◆ DIRECTIONS FOR THIS TASK: Report only the number of lines below in which the string "group" appears.

BEGIN

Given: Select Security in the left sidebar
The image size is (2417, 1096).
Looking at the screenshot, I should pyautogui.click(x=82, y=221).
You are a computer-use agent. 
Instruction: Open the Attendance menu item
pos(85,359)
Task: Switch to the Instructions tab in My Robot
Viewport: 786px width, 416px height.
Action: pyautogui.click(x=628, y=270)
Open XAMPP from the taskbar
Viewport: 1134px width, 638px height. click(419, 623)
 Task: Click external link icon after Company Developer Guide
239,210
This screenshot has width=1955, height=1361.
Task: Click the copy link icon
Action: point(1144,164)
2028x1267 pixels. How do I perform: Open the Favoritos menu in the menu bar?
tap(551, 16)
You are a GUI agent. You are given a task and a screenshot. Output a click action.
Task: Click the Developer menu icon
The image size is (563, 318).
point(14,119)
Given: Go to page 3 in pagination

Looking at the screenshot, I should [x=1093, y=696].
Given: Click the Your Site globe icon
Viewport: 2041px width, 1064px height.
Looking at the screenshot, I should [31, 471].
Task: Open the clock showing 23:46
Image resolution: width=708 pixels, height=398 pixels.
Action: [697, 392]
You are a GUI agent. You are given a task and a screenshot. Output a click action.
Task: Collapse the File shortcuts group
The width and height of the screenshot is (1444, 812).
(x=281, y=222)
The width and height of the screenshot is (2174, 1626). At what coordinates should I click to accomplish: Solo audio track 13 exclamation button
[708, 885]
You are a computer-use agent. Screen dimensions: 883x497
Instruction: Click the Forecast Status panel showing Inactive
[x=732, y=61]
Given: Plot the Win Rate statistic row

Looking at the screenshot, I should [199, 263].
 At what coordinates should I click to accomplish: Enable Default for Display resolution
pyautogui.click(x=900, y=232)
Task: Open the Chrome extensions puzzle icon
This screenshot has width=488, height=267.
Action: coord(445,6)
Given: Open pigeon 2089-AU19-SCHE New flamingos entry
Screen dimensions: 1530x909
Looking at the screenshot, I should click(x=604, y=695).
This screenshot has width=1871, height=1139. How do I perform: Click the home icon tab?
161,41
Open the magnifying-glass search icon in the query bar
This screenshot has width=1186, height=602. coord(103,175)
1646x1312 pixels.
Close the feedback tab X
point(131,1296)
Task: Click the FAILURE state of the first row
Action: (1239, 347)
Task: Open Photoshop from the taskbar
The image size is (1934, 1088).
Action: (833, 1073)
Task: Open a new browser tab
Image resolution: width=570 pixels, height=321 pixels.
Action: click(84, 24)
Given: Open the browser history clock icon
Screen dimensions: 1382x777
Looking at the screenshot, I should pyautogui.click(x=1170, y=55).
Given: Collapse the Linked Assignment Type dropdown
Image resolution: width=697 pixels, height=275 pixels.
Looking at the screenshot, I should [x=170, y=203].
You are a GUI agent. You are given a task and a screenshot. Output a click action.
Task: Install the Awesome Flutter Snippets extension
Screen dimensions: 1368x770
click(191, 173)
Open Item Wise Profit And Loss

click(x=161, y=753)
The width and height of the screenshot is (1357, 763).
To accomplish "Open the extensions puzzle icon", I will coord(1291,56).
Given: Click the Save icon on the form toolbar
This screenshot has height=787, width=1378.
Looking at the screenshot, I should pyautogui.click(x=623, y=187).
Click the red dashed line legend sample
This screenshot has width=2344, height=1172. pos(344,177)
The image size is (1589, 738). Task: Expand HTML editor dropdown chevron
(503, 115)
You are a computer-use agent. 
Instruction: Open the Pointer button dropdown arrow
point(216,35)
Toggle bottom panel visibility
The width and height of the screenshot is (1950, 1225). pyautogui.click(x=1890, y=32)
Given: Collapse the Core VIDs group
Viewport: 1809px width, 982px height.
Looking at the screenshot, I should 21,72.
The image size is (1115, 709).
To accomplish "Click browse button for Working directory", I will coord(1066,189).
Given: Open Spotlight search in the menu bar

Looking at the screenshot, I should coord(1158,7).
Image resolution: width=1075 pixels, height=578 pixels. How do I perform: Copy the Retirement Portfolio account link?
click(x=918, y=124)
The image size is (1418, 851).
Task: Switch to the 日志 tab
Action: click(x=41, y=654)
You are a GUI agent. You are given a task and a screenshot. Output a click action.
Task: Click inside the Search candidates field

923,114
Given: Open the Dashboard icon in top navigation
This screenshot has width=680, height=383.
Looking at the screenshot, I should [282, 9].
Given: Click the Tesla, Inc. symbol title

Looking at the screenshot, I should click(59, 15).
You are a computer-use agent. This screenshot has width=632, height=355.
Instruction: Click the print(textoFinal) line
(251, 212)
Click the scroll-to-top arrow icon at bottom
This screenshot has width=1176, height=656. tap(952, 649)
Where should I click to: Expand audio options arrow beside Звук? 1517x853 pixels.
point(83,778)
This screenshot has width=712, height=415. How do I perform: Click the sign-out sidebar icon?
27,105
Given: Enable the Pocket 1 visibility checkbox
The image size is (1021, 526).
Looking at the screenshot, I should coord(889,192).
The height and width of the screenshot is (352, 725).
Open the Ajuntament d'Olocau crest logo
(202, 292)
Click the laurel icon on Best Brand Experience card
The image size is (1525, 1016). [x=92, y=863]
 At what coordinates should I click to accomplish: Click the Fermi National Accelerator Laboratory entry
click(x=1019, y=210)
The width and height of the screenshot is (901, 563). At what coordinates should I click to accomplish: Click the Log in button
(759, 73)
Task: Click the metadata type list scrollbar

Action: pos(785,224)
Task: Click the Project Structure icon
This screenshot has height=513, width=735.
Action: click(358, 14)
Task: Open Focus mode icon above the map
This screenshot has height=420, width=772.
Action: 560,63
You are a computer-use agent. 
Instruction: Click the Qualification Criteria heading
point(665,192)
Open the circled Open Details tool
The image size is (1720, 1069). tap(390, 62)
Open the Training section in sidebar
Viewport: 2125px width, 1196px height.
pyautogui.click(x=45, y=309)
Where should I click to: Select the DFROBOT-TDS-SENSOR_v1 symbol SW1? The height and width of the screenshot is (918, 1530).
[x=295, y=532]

END

◆ RESPONSE TO THIS EXERCISE: 2